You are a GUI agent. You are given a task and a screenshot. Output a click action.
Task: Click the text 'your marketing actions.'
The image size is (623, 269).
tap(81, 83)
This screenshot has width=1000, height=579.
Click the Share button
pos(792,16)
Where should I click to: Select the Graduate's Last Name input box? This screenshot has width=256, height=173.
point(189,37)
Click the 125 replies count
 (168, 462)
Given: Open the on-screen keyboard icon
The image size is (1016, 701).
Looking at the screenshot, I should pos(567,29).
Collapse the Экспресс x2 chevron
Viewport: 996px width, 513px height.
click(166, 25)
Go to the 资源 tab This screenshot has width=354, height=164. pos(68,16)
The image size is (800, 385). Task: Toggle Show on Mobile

------------------------------------

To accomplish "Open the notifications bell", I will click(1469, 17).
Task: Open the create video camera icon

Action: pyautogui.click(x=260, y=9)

------------------------------------

What is expected
The required output is every line above from the one with "The image size is (1016, 701)." down to the one with "The image size is (800, 385).", restated word for word, ends included.

Task solution
The image size is (1016, 701).
Looking at the screenshot, I should pos(567,29).
Collapse the Экспресс x2 chevron
Viewport: 996px width, 513px height.
click(166, 25)
Go to the 资源 tab This screenshot has width=354, height=164. pos(68,16)
The image size is (800, 385). Task: Toggle Show on Mobile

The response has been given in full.